Assignment: Copy each line of the following data that contains "will".

------ Data in this exercise ------

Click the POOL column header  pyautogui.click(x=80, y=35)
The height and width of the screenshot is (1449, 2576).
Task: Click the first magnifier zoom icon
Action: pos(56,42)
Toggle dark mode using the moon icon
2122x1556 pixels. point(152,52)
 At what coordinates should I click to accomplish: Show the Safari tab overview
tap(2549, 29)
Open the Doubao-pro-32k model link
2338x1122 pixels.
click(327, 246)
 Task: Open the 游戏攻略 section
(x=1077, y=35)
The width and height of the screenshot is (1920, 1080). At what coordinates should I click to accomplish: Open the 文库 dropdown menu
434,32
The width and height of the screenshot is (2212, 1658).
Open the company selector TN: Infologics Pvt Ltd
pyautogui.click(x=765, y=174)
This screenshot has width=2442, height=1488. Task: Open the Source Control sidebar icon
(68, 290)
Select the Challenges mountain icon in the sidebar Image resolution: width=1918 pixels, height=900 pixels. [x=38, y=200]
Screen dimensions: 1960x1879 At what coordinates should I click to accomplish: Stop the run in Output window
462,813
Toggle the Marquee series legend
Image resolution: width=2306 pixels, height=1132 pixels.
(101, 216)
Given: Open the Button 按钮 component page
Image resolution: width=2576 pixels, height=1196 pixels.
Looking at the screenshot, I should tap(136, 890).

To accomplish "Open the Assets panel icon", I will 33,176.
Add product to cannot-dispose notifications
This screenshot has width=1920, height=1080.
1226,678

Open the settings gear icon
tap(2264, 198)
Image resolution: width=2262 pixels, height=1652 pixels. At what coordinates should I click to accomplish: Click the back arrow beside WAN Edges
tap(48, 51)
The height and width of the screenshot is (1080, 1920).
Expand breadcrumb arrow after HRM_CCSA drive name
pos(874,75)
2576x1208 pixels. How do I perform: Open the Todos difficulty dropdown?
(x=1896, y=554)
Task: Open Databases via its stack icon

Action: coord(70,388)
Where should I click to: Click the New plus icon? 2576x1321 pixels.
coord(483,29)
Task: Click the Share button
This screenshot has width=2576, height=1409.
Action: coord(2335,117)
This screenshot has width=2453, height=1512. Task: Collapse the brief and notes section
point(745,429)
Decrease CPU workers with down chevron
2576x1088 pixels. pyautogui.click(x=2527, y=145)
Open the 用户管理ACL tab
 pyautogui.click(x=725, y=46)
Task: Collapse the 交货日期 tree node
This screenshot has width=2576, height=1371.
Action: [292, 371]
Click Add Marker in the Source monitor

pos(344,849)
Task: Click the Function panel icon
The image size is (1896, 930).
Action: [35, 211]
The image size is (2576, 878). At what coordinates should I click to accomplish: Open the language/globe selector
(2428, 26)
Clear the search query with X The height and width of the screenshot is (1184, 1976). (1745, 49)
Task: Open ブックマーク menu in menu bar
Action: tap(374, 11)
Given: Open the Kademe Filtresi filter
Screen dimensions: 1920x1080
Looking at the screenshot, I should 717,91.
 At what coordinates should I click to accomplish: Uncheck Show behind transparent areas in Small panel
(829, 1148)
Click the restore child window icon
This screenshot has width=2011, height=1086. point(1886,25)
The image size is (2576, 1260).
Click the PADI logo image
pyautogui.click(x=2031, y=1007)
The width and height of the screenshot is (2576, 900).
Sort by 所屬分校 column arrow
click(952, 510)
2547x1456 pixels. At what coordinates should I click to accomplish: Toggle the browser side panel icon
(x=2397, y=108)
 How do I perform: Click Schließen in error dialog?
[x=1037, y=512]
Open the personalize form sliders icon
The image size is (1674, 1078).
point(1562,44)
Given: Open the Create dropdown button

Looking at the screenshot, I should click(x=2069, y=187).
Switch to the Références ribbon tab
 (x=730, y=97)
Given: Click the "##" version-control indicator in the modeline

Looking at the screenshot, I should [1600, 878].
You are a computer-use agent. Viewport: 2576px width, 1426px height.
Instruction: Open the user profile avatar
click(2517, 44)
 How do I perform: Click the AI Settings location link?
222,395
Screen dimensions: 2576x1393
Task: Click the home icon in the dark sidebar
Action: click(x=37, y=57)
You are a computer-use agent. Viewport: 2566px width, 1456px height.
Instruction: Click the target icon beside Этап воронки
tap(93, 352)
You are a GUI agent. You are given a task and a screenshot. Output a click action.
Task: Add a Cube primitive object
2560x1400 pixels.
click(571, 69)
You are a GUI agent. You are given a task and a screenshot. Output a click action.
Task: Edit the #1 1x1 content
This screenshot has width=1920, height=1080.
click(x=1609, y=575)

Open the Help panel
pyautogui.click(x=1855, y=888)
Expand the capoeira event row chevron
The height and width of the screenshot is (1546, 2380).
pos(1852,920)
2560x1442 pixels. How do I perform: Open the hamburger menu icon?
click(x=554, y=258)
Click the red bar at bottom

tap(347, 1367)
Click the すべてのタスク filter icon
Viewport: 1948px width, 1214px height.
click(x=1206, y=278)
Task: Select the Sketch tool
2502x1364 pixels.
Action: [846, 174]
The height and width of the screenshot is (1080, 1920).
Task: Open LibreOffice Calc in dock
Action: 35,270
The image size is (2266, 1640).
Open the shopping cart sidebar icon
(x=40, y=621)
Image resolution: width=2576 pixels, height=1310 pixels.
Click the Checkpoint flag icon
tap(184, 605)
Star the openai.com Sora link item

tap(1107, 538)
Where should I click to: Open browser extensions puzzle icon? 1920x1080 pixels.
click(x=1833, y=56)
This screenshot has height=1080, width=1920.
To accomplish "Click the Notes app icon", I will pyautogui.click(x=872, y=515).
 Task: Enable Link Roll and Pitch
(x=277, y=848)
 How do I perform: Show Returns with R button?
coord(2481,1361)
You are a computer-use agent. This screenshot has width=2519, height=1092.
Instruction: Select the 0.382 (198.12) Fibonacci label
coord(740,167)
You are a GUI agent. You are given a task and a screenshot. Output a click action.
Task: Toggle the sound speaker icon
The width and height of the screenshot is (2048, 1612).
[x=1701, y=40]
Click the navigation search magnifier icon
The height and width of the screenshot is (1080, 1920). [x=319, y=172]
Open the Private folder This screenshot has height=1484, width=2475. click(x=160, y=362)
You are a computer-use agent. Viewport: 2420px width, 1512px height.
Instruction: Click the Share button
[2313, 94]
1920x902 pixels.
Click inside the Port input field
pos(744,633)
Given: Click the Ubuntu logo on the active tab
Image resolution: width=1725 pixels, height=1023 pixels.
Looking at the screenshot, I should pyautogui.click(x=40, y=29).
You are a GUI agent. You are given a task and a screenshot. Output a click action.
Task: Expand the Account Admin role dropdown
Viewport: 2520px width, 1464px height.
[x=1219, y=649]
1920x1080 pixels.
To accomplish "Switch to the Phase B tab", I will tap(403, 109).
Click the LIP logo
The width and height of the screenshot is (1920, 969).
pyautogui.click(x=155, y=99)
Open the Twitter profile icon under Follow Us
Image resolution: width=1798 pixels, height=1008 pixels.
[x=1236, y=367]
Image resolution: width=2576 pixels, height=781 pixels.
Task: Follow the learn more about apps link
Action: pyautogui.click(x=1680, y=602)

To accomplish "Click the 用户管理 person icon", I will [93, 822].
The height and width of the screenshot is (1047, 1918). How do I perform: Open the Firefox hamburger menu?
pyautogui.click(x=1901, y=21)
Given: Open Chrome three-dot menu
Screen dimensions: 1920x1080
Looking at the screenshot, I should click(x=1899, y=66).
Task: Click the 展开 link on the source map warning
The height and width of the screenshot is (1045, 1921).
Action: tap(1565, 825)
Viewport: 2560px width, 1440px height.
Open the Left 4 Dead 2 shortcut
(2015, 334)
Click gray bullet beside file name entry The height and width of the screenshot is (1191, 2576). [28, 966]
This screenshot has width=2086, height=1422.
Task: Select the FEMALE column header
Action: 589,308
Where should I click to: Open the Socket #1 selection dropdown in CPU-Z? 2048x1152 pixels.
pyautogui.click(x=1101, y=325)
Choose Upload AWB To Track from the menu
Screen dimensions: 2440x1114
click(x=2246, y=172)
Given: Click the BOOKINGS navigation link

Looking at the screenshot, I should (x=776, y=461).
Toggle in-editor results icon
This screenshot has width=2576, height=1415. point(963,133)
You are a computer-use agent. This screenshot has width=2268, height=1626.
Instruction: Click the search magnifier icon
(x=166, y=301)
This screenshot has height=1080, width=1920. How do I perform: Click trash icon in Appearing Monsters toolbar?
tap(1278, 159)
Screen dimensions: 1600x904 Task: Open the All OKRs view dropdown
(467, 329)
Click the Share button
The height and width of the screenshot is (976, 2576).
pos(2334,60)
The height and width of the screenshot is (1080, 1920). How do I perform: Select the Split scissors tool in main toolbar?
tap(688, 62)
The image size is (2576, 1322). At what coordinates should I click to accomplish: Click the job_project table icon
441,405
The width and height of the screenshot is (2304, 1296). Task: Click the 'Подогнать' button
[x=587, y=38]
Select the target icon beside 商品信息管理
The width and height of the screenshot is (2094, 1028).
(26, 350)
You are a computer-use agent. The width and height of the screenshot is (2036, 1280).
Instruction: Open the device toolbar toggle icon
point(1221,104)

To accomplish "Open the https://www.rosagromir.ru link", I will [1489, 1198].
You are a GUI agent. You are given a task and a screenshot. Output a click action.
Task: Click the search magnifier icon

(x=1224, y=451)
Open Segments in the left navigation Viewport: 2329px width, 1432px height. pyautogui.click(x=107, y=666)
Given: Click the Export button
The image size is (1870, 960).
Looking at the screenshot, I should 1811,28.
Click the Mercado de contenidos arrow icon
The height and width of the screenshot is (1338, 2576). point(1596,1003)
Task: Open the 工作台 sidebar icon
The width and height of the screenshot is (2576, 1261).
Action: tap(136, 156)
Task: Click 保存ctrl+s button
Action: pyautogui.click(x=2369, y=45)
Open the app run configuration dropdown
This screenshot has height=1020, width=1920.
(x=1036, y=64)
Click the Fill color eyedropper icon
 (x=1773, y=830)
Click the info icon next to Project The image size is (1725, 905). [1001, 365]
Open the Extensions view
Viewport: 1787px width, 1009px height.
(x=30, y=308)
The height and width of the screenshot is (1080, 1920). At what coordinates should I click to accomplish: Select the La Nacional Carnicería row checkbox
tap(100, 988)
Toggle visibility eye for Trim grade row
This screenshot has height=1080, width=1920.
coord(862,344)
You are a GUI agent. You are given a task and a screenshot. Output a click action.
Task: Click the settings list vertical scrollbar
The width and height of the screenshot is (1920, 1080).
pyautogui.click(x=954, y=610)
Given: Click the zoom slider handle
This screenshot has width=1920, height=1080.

------

Task answer:
To accomplish "Open the Assets panel icon", I will 33,176.
To accomplish "Click the Notes app icon", I will pyautogui.click(x=872, y=515).
To accomplish "Switch to the Phase B tab", I will tap(403, 109).
To accomplish "Click the 用户管理 person icon", I will [93, 822].
To accomplish "Open the https://www.rosagromir.ru link", I will [1489, 1198].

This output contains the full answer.